Task:
Retype every line below precisely as it appears.

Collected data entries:
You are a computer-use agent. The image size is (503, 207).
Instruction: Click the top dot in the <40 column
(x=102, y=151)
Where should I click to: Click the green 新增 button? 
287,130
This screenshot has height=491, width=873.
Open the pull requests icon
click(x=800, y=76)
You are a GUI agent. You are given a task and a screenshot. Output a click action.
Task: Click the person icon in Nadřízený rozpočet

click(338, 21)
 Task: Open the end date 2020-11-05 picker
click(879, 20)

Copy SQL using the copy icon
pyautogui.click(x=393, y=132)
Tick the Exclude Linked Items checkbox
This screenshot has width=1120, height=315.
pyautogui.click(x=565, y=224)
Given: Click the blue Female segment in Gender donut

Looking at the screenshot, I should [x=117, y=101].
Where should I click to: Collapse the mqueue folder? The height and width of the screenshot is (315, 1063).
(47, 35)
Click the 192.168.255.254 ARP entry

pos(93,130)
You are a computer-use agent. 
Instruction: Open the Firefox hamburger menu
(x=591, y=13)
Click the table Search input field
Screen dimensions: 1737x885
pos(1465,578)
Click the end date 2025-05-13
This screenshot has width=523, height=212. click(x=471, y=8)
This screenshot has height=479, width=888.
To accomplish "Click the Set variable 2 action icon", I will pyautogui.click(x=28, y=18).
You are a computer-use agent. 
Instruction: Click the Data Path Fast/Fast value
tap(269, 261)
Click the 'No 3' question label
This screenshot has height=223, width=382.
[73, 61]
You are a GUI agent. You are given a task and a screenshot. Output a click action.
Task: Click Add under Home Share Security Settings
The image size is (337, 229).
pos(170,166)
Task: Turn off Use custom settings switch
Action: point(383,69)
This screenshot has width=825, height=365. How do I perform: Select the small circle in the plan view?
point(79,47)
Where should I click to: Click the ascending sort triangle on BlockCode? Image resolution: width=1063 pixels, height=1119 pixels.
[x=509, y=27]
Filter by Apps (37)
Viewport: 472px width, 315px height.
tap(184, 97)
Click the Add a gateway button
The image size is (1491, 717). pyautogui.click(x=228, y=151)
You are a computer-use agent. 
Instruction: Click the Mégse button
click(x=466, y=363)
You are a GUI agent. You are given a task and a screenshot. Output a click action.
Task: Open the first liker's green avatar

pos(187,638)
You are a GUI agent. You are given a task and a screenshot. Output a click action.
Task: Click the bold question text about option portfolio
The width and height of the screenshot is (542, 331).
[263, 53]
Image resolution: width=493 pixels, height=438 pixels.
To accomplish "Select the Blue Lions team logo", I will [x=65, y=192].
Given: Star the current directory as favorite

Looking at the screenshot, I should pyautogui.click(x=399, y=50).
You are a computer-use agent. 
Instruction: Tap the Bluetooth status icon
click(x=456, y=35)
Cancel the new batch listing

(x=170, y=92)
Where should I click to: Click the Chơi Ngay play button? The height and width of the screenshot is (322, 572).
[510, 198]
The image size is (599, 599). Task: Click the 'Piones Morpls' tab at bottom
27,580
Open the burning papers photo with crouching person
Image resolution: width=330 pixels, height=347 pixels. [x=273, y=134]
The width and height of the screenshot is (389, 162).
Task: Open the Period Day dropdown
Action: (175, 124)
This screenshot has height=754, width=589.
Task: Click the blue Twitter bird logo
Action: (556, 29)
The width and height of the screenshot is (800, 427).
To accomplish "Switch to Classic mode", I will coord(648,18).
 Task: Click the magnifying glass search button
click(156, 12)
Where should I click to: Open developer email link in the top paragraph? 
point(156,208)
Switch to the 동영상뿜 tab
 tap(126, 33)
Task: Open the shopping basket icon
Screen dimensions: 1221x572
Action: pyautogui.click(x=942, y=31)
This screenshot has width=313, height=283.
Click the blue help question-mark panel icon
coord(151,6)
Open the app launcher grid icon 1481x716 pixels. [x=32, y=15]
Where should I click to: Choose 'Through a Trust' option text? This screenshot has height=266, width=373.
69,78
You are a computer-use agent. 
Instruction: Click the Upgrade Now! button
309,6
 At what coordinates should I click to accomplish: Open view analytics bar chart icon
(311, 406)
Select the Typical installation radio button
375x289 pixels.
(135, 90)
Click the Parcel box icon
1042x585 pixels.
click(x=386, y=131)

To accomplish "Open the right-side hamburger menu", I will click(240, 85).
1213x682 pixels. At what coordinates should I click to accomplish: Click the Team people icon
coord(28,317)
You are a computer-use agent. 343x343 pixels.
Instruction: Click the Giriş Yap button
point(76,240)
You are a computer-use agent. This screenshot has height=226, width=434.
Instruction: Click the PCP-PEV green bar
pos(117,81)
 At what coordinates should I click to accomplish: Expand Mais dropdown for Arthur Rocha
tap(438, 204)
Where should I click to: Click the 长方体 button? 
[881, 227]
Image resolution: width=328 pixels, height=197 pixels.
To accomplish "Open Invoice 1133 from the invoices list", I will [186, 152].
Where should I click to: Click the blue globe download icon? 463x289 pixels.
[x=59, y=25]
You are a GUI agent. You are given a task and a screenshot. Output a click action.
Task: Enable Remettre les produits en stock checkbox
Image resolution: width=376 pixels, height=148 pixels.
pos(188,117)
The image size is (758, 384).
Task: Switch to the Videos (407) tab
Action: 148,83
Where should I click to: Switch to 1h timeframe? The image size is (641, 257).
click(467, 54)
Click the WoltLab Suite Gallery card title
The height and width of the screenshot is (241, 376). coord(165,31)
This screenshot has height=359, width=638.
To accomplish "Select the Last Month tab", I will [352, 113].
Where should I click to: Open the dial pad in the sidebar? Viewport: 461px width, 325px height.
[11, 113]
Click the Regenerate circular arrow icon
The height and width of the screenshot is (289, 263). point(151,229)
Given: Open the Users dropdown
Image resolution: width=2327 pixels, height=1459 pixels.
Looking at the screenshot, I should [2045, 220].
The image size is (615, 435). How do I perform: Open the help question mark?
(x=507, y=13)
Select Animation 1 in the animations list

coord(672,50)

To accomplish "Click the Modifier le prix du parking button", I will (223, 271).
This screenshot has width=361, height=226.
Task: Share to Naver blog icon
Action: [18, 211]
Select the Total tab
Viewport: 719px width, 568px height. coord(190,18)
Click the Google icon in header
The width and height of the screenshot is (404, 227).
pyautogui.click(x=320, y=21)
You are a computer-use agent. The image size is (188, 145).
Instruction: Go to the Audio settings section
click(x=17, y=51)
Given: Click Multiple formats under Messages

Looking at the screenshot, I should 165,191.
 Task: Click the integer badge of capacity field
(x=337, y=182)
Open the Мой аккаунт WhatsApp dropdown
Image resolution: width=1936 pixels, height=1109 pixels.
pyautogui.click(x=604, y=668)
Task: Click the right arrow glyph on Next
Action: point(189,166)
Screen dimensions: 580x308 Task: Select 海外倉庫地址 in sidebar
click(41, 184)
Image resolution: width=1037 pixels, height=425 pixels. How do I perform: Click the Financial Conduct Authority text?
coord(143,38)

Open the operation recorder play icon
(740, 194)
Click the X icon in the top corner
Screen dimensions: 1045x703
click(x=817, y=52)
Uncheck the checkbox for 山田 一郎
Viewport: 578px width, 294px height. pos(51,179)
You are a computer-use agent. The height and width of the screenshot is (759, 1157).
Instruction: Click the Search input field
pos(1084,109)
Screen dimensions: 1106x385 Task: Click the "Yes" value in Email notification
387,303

Worked solution:
You are a computer-use agent. The image size is (503, 207).
Instruction: Click the top dot in the <40 column
(x=102, y=151)
Where should I click to: Click the green 新增 button? 
287,130
This screenshot has height=491, width=873.
Open the pull requests icon
click(x=800, y=76)
You are a GUI agent. You are given a task and a screenshot. Output a click action.
Task: Click the person icon in Nadřízený rozpočet

click(338, 21)
 Task: Open the end date 2020-11-05 picker
click(879, 20)

Copy SQL using the copy icon
pyautogui.click(x=393, y=132)
Tick the Exclude Linked Items checkbox
This screenshot has width=1120, height=315.
pyautogui.click(x=565, y=224)
Given: Click the blue Female segment in Gender donut

Looking at the screenshot, I should [x=117, y=101].
Where should I click to: Collapse the mqueue folder? The height and width of the screenshot is (315, 1063).
(47, 35)
Click the 192.168.255.254 ARP entry

pos(93,130)
You are a computer-use agent. 
Instruction: Open the Firefox hamburger menu
(x=591, y=13)
Click the table Search input field
Screen dimensions: 1737x885
pos(1465,578)
Click the end date 2025-05-13
This screenshot has width=523, height=212. click(x=471, y=8)
This screenshot has height=479, width=888.
To accomplish "Click the Set variable 2 action icon", I will pyautogui.click(x=28, y=18).
You are a computer-use agent. 
Instruction: Click the Data Path Fast/Fast value
tap(269, 261)
Click the 'No 3' question label
This screenshot has height=223, width=382.
[73, 61]
You are a GUI agent. You are given a task and a screenshot. Output a click action.
Task: Click Add under Home Share Security Settings
The image size is (337, 229).
pos(170,166)
Task: Turn off Use custom settings switch
Action: point(383,69)
This screenshot has width=825, height=365. How do I perform: Select the small circle in the plan view?
point(79,47)
Where should I click to: Click the ascending sort triangle on BlockCode? Image resolution: width=1063 pixels, height=1119 pixels.
[x=509, y=27]
Filter by Apps (37)
Viewport: 472px width, 315px height.
tap(184, 97)
Click the Add a gateway button
The image size is (1491, 717). pyautogui.click(x=228, y=151)
You are a computer-use agent. 
Instruction: Click the Mégse button
click(x=466, y=363)
You are a GUI agent. You are given a task and a screenshot. Output a click action.
Task: Open the first liker's green avatar

pos(187,638)
You are a GUI agent. You are given a task and a screenshot. Output a click action.
Task: Click the bold question text about option portfolio
The width and height of the screenshot is (542, 331).
[263, 53]
Image resolution: width=493 pixels, height=438 pixels.
To accomplish "Select the Blue Lions team logo", I will [x=65, y=192].
Given: Star the current directory as favorite

Looking at the screenshot, I should pyautogui.click(x=399, y=50).
You are a computer-use agent. 
Instruction: Tap the Bluetooth status icon
click(x=456, y=35)
Cancel the new batch listing

(x=170, y=92)
Where should I click to: Click the Chơi Ngay play button? The height and width of the screenshot is (322, 572).
[510, 198]
The image size is (599, 599). Task: Click the 'Piones Morpls' tab at bottom
27,580
Open the burning papers photo with crouching person
Image resolution: width=330 pixels, height=347 pixels. [x=273, y=134]
The width and height of the screenshot is (389, 162).
Task: Open the Period Day dropdown
Action: (175, 124)
This screenshot has height=754, width=589.
Task: Click the blue Twitter bird logo
Action: (556, 29)
The width and height of the screenshot is (800, 427).
To accomplish "Switch to Classic mode", I will coord(648,18).
 Task: Click the magnifying glass search button
click(156, 12)
Where should I click to: Open developer email link in the top paragraph? 
point(156,208)
Switch to the 동영상뿜 tab
 tap(126, 33)
Task: Open the shopping basket icon
Screen dimensions: 1221x572
Action: pyautogui.click(x=942, y=31)
This screenshot has width=313, height=283.
Click the blue help question-mark panel icon
coord(151,6)
Open the app launcher grid icon 1481x716 pixels. [x=32, y=15]
Where should I click to: Choose 'Through a Trust' option text? This screenshot has height=266, width=373.
69,78
You are a computer-use agent. 
Instruction: Click the Upgrade Now! button
309,6
 At what coordinates should I click to accomplish: Open view analytics bar chart icon
(311, 406)
Select the Typical installation radio button
375x289 pixels.
(135, 90)
Click the Parcel box icon
1042x585 pixels.
click(x=386, y=131)

To accomplish "Open the right-side hamburger menu", I will click(240, 85).
1213x682 pixels. At what coordinates should I click to accomplish: Click the Team people icon
coord(28,317)
You are a computer-use agent. 343x343 pixels.
Instruction: Click the Giriş Yap button
point(76,240)
You are a computer-use agent. This screenshot has height=226, width=434.
Instruction: Click the PCP-PEV green bar
pos(117,81)
 At what coordinates should I click to accomplish: Expand Mais dropdown for Arthur Rocha
tap(438, 204)
Where should I click to: Click the 长方体 button? 
[881, 227]
Image resolution: width=328 pixels, height=197 pixels.
To accomplish "Open Invoice 1133 from the invoices list", I will [186, 152].
Where should I click to: Click the blue globe download icon? 463x289 pixels.
[x=59, y=25]
You are a GUI agent. You are given a task and a screenshot. Output a click action.
Task: Enable Remettre les produits en stock checkbox
Image resolution: width=376 pixels, height=148 pixels.
pos(188,117)
The image size is (758, 384).
Task: Switch to the Videos (407) tab
Action: 148,83
Where should I click to: Switch to 1h timeframe? The image size is (641, 257).
click(467, 54)
Click the WoltLab Suite Gallery card title
The height and width of the screenshot is (241, 376). coord(165,31)
This screenshot has height=359, width=638.
To accomplish "Select the Last Month tab", I will [352, 113].
Where should I click to: Open the dial pad in the sidebar? Viewport: 461px width, 325px height.
[11, 113]
Click the Regenerate circular arrow icon
The height and width of the screenshot is (289, 263). point(151,229)
Given: Open the Users dropdown
Image resolution: width=2327 pixels, height=1459 pixels.
Looking at the screenshot, I should [2045, 220].
The image size is (615, 435). How do I perform: Open the help question mark?
(x=507, y=13)
Select Animation 1 in the animations list

coord(672,50)

To accomplish "Click the Modifier le prix du parking button", I will (223, 271).
This screenshot has width=361, height=226.
Task: Share to Naver blog icon
Action: [18, 211]
Select the Total tab
Viewport: 719px width, 568px height. coord(190,18)
Click the Google icon in header
The width and height of the screenshot is (404, 227).
pyautogui.click(x=320, y=21)
You are a computer-use agent. The image size is (188, 145).
Instruction: Go to the Audio settings section
click(x=17, y=51)
Given: Click Multiple formats under Messages

Looking at the screenshot, I should 165,191.
 Task: Click the integer badge of capacity field
(x=337, y=182)
Open the Мой аккаунт WhatsApp dropdown
Image resolution: width=1936 pixels, height=1109 pixels.
pyautogui.click(x=604, y=668)
Task: Click the right arrow glyph on Next
Action: point(189,166)
Screen dimensions: 580x308 Task: Select 海外倉庫地址 in sidebar
click(41, 184)
Image resolution: width=1037 pixels, height=425 pixels. How do I perform: Click the Financial Conduct Authority text?
coord(143,38)

Open the operation recorder play icon
(740, 194)
Click the X icon in the top corner
Screen dimensions: 1045x703
click(x=817, y=52)
Uncheck the checkbox for 山田 一郎
Viewport: 578px width, 294px height. pos(51,179)
You are a computer-use agent. The height and width of the screenshot is (759, 1157).
Instruction: Click the Search input field
pos(1084,109)
Screen dimensions: 1106x385 Task: Click the "Yes" value in Email notification
387,303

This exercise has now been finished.